1. Welcome to SportsJournalists.com, a friendly forum for discussing all things sports and journalism.

    Your voice is missing! You will need to register for a free account to get access to the following site features:
    • Reply to discussions and create your own threads.
    • Access to private conversations with other members.
    • Fewer ads.

    We hope to see you as a part of our community soon!

Step on toes or no? Backing up a beat

Discussion in 'Journalism topics only' started by SonofGarySmith, Apr 3, 2008.

  1. SonofGarySmith

    SonofGarySmith New Member

    I'm a secondary guy on my beat. College town paper. If you've ever worked at one, you know how it is. Everyone in the house has some role covering Local U.

    Now, I'm not a "backup." I'm not trying to work my way to the beat. I'm more of a GA/enterprise guy. We have separate beat writers for all the major sports (basketball, football, baseball, women's basketball and one other that's big here).

    For those in a similar position, what's the etiquette? Sometimes I feel bad that I'm not as "plugged in" as the beat guys. Like I'm not a good enough reporter or something and not as "well-sourced" as I should be.

    On the other hand, I'm not interested in stepping on their toes. If I was a beat guy, I'd want others to let me handle it. You don't want other staffers mucking things up for you - or even having their own "guys" that are loyal to secondary guy instead of you.

    Anyway ... you get the point.
  2. forever_town

    forever_town Active Member

    Sounds to me like you have advantages and disadvantages as a GA reporter.

    On the one hand, you'll have your hands in more pies, so to speak. It can give you the opportunity to be at least somewhat familiar with more areas than a beat writer is. Granted, you wouldn't have the advantage of being intimately familiar with a particular team. You could be generally familiar with several.

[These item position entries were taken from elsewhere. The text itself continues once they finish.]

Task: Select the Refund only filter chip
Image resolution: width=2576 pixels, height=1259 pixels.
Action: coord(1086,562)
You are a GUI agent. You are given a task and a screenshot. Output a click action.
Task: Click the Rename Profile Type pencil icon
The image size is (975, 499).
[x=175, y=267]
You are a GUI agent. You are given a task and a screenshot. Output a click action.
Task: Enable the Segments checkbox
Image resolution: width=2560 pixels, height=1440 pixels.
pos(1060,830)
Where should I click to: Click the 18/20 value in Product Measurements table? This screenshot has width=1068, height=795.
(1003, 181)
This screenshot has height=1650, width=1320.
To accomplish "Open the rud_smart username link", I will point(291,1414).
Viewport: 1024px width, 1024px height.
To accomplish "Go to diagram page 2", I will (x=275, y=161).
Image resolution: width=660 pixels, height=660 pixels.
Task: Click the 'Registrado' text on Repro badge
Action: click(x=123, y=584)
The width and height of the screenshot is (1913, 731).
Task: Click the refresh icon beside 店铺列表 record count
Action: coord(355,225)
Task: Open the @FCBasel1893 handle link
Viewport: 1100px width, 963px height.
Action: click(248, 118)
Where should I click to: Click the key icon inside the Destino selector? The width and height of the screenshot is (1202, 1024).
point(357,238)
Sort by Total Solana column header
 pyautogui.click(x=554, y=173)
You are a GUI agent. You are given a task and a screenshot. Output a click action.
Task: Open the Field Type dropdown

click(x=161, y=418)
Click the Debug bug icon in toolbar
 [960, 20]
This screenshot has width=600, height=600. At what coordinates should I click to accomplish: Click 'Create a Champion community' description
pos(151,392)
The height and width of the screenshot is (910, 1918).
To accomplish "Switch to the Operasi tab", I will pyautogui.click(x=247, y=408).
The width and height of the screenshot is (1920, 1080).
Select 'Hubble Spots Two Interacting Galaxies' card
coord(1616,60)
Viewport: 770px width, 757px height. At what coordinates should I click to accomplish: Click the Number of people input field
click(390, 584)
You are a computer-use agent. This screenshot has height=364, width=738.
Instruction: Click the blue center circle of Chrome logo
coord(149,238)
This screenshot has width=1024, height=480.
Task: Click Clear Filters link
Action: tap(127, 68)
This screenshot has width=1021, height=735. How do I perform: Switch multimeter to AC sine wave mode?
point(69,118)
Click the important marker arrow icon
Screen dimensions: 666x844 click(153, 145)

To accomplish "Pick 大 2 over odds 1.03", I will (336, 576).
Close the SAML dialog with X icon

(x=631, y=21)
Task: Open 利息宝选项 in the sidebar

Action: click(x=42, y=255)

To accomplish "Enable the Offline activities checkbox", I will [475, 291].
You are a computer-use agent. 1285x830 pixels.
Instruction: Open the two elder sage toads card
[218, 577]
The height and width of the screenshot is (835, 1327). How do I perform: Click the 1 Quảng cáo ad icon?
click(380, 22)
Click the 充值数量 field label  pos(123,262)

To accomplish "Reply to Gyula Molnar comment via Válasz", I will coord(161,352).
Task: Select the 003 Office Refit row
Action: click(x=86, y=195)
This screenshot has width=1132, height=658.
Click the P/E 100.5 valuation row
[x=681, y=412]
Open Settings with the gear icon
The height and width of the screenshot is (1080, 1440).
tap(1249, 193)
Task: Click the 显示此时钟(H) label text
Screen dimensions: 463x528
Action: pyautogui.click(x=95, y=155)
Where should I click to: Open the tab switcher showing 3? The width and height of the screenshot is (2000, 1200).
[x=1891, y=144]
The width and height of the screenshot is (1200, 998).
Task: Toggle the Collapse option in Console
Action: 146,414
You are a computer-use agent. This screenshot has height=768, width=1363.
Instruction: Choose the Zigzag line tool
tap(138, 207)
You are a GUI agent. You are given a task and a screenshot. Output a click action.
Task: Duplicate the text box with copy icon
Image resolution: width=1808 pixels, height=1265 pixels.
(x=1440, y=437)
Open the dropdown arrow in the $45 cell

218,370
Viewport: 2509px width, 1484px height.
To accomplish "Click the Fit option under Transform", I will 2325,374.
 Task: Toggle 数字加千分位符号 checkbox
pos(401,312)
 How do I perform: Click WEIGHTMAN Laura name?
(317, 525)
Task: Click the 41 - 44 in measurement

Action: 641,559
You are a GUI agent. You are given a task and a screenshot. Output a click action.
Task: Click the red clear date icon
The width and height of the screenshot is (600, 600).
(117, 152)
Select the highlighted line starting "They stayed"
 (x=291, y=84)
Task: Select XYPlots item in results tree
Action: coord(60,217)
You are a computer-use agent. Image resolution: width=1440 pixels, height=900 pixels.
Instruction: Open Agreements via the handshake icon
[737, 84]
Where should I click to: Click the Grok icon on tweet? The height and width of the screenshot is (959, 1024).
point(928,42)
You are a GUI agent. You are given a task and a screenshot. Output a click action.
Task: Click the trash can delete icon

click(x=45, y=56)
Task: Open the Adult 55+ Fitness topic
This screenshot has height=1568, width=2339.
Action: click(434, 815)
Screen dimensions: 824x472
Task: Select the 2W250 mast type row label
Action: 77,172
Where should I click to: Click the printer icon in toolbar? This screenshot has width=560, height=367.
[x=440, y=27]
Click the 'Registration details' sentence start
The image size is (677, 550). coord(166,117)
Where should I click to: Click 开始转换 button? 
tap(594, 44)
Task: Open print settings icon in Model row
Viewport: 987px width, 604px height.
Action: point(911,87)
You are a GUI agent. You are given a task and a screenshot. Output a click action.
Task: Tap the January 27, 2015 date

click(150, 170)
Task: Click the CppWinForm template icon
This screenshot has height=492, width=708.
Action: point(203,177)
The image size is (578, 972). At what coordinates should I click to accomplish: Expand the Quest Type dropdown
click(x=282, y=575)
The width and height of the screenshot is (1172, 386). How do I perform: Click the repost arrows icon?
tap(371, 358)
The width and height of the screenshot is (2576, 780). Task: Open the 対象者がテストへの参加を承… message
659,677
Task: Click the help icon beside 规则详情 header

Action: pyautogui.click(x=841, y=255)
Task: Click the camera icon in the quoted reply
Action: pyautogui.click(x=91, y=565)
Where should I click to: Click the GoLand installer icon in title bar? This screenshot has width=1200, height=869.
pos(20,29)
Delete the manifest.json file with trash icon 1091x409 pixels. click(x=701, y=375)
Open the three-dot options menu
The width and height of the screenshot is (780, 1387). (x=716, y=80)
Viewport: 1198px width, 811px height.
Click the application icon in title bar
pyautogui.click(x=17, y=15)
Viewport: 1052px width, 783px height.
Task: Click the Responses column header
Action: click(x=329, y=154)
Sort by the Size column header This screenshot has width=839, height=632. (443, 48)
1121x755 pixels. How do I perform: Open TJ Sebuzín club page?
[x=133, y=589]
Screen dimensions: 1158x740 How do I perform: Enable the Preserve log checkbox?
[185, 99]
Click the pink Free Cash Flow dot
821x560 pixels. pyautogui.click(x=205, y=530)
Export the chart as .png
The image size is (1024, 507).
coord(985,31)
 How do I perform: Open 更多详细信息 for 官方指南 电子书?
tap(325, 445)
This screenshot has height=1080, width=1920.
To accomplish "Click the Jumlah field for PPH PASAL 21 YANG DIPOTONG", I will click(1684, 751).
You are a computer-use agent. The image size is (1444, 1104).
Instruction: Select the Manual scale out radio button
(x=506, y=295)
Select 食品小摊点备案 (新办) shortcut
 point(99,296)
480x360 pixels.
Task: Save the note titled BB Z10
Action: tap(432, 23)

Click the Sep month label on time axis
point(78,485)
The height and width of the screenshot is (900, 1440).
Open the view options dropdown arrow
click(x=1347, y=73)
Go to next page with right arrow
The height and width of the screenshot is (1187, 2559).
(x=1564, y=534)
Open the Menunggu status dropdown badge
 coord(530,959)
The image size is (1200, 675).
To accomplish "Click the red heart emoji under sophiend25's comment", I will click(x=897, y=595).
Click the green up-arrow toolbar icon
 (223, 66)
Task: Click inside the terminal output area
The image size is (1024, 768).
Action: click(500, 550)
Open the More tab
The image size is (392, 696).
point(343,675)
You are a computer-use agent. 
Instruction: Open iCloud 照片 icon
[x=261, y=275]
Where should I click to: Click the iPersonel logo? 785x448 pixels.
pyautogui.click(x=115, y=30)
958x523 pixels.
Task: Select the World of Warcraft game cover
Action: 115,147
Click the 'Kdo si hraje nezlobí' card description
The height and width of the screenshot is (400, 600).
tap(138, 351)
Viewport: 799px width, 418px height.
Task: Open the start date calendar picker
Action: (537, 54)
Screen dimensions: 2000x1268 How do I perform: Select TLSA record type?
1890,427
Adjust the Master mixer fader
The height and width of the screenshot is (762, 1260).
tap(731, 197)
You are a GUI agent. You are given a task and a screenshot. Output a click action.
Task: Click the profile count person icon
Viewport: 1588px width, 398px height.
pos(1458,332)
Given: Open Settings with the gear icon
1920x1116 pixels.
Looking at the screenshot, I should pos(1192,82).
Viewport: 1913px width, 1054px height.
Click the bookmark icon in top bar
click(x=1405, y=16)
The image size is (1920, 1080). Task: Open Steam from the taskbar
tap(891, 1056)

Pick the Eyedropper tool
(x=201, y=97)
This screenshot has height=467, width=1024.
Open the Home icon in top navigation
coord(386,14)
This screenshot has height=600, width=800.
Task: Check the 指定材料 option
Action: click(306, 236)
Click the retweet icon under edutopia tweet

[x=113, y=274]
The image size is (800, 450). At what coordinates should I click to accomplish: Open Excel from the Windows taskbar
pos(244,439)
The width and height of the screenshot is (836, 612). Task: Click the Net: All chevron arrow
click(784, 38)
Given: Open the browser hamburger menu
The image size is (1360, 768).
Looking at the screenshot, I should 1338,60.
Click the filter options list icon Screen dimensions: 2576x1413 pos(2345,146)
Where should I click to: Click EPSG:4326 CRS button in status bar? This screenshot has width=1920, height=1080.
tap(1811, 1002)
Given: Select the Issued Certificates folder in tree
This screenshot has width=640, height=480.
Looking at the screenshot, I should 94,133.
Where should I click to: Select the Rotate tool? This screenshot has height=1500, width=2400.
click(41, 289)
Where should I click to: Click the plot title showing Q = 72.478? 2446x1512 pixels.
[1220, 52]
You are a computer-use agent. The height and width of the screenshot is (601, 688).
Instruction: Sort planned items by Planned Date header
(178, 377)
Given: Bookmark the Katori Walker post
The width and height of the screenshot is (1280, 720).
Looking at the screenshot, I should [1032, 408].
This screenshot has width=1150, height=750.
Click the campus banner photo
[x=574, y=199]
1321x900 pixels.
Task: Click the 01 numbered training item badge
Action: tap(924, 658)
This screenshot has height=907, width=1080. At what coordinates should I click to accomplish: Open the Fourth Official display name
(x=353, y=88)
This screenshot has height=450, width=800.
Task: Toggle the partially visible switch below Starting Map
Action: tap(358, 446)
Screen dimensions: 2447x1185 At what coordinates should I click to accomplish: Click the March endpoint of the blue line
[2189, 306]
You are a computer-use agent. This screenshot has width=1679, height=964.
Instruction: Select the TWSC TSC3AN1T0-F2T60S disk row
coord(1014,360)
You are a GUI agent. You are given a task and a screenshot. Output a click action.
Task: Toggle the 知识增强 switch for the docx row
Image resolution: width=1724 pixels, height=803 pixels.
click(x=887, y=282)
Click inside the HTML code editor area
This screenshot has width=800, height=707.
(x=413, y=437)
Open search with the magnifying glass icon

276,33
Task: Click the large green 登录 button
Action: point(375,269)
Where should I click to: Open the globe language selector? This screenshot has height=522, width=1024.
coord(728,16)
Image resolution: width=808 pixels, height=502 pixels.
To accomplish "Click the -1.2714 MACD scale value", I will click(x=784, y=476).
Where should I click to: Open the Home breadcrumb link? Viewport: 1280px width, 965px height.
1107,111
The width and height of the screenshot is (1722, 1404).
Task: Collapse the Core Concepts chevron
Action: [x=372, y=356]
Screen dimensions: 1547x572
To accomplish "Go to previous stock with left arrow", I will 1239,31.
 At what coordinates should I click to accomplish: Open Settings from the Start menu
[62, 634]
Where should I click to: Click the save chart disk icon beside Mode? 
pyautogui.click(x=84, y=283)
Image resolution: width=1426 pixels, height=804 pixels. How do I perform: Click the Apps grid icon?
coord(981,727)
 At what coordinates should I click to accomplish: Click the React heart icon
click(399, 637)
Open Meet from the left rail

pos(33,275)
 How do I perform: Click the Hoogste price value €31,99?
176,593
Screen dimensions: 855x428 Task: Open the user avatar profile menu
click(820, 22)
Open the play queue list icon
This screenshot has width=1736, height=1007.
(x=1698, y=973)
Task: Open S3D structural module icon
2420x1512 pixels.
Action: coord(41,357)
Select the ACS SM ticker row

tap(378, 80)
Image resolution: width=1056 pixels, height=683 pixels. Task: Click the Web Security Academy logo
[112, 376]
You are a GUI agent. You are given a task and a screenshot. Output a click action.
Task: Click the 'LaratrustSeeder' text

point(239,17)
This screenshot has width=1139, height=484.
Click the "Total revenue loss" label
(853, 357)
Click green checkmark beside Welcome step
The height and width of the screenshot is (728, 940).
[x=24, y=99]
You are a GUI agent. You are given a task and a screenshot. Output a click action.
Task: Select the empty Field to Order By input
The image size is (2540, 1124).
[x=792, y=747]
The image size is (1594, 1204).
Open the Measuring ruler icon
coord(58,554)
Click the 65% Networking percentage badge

    The disadvantage, of course, is that you would be unable to have specific sources as a rule. Because you're a generalist, you don't have the advantage of building relationships with anyone you encounter as part of your beat.

    I don't think you're stepping on toes as long as you don't consciously try to get into the goings on of the beat without the beat writer's or the SE's consent.
  3. Ace

    Ace Well-Known Member

    I would be there when the crap flies on basketball and football -- pass along any tips.

    If you want to do some kind of feature or enterprise story -- look for something on the athletic program in general // academic tutoring -- what is the most popular major (and what do they take in criminal justice and communications anyway) -- where the money goes, etc.

    Beat writers aren't gonna want to touch those.

    If you want features and such, I'd look to see if there are interesting stories from tennis, golf, lacrosse, rowing, rifle, bowling, track, etc. Gotta be some good stories.
  4. awriter

    awriter Active Member

    I'm not sure I understand your dilemma. If you're asking whether you should be developing sources, the answer is yes. If you're asking if you should be worried about the minutiae (sp?) that goes with a beat, the answer is no. And if you're asking if you should be afraid to break news, the answer is no.
  5. zebracoy

    zebracoy Guest

    If you're going to be the GA guy working on assignments and are worried about infringing upon the beat writers, just ask what they think when you come up with a story. If they like it and want to do it, they do it. If they like it and can't do it, you do it. If they don't like it but your SE does, ask SE and then follow SE's advice.

    This seems simple to me.
  6. Mizzougrad96

    Mizzougrad96 Active Member

    Find out what the main guy hates to do and then offer to do that... How can they accuse you of stepping on toes when you're doing what they don't want to do?

    In my situation early in my career, I wound up writing all of the baseball features so the beat writer could just worry about news and game coverage... He would do the tedious day-to-day stuff (which he loved) and I would do the Sunday takeout. You'd be surprised how many beat writers hate writing features.
  7. Armchair_QB

    Armchair_QB Well-Known Member

    Given that most college town papers aren't real big I'm shocked you have five separate beat guys for the school. How do you cover local HS stuff?
  8. Mizzougrad96

    Mizzougrad96 Active Member

    Ever heard of the SEC?
  9. dixiehack

    dixiehack Well-Known Member

    Yes. And in this two-team state, everybody is pulling double duty with football and men's hoops, never mind the minor sports.
  10. Mizzougrad96

    Mizzougrad96 Active Member

    At most bigger college town papers, they have a football writer who does nothing but football. A men's basketball writer who also helps cover football. A women's basketball writer who probably also covers volleyball. A baseball writer who also covers some other lesser sport in the fall and sometimes there is a guy who has to do all of the little sports.

    The entire staff probably works home football games and 3/4 of the staff work men's hoops games. I know of places that travel everybody but one to road football games, and these are papers with a circulation under 40K.